Perhaps the same is true for falling in love!
2. Practice –
Successful people have a striking desire to excel beyond their already
remarkable level of expertise. They achieve this through deliberate practice.
As any coach will tell you, “consistency of effort over the long run is
everything.”
Achievers
first set a stretch goal in a very narrow aspect of their overall performance
(e.g., in tennis, how you toss the ball prior to achieving your wicked serve).
They then, with great effort, seek to reach that goal. Thus the aphorism, “No
pain, no gain”. Feedback is key in their progress.
3. Purpose –
At its core, purpose is the idea that what we do matters to other people. We
are all looking for “daily meaning as well as daily bread”. The big
miss for most people is that they think this should come magically. They don’t
realize they need to play an active role in identifying how their work
contributes to the greater good.
On
vacation last year I met the most successful and happy bus driver. He had
identified his purpose as making people smile each day – not moving luggage
from the car rental to the terminal! He made twice as much in tips as his
colleagues and was, dare I say, infinitely happier. I help pharma people
identify and communicate their purpose. The ones who do so are simply the most
successful.
4. Hope –
Grit depends on the expectation that our own efforts can improve our future.

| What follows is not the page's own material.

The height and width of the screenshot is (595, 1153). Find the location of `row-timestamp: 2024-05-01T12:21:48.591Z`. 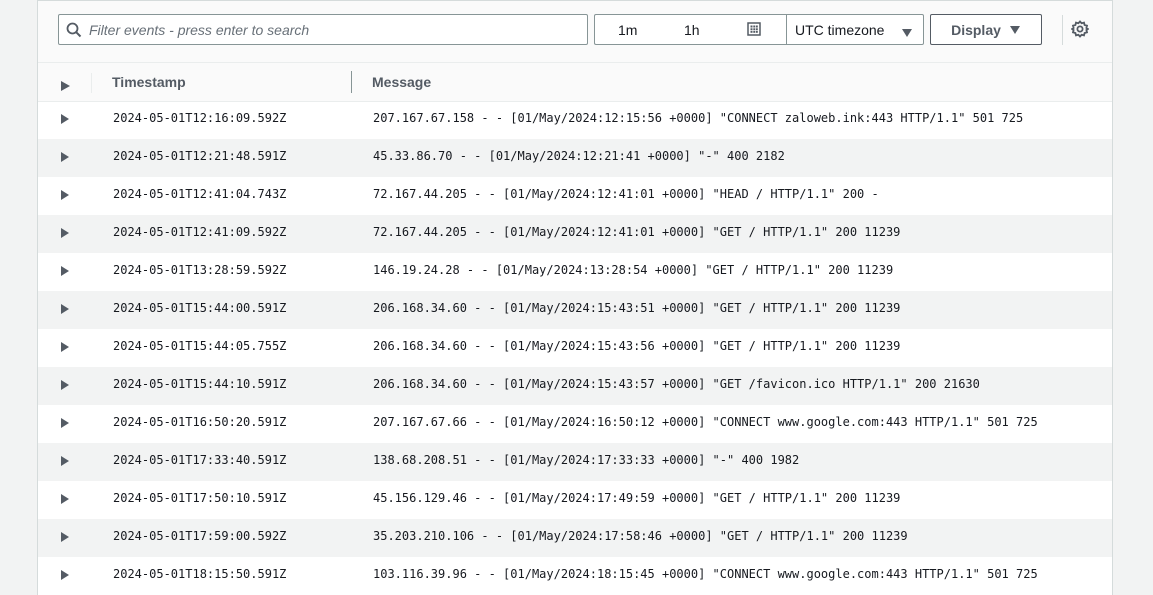

row-timestamp: 2024-05-01T12:21:48.591Z is located at coordinates (200, 156).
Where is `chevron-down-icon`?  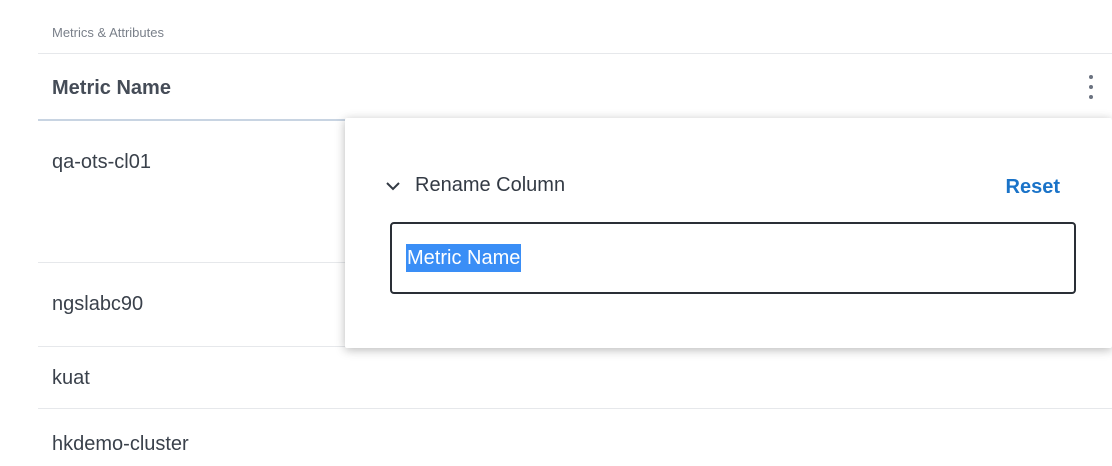
chevron-down-icon is located at coordinates (393, 186).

Instead of having a feeling that tomorrow will be
better, resolve to make tomorrow better. One of my favorite
quotes, from Henry Ford is “Whether you think you can, or you think you
can’t – you’re right.” With practice you can modify your self-talk and
change the way you think, feel and act when the going gets rough.
Gem #2
Growing grit in others
"The real question is whether they are encouraged to
employ their good old-fashioned hard work and their grit… Those are the people
who seem to be the most successful."- Grit, page 236
What
can you do to encourage grit in people you care for or about? Here are a few of
the many great ideas Duckworth shares…
Teachers
who are demanding, whose students would say “My teacher accepts nothing less
than our best effort,” and believe “students in this class
behave the way my teacher wants them to” produce measurable
year–to-year gains in the academic skills of their students. They provide
feedback that elicits twice the effort from students by saying something like
this: “I’m giving you these comments because I have very high expectations
and I know that you can reach them.”
Parents
who let their kids make their own choices about what they like have kids who
are more likely to develop interests that become their passion. Engage them in
extracurricular activities. Research shows that kids who are more involved in
these fare better on just about every conceivable metric – better grades,
higher self-esteem and are less likely to get into trouble.
Leaders
who want a grittier culture in their organization lead by example. Be gritty!
Find and communicate the purpose behind what you do. Have a passion to
accomplish a specific goal and the perseverance to follow through. Inspire your
people to identify the difference they make in the world and give them hope
that they can make a difference.
I’ve
always said I’m not the sharpest knife in the drawer, but I’ve been told I have
stick-to-it-ness that others don’t. After reading Duckworth’s book I now know
this quality is grit. I begin each day fueled by my passion, practice, purpose
and hope.
My
career didn’t start off with passion. I took my job in pharma sales because my
friend was a rep and she had a company car! My passion for my work evolved
slowly, over time and effort. I became increasingly interested in figuring out
how we could gain back our ability to influence health care behavior change.
The death of my father due to an avoidable prescribing error deepened my
interest.
I
developed that interest to a point where I left big pharma to teach what I was
learning. I now help others in pharma find their passion for their work and how
their work contributes to the most important outcome – quality and quantity of
lives. I love my mission to lift pharma and build purpose-driven, influential
pharma people.
What
about you? Is there room to deepen your grit; to delve into your passion,
improve your practice, focus more on your purpose and increase your hope? Seems
to me it’s worth it! We can all use more grit!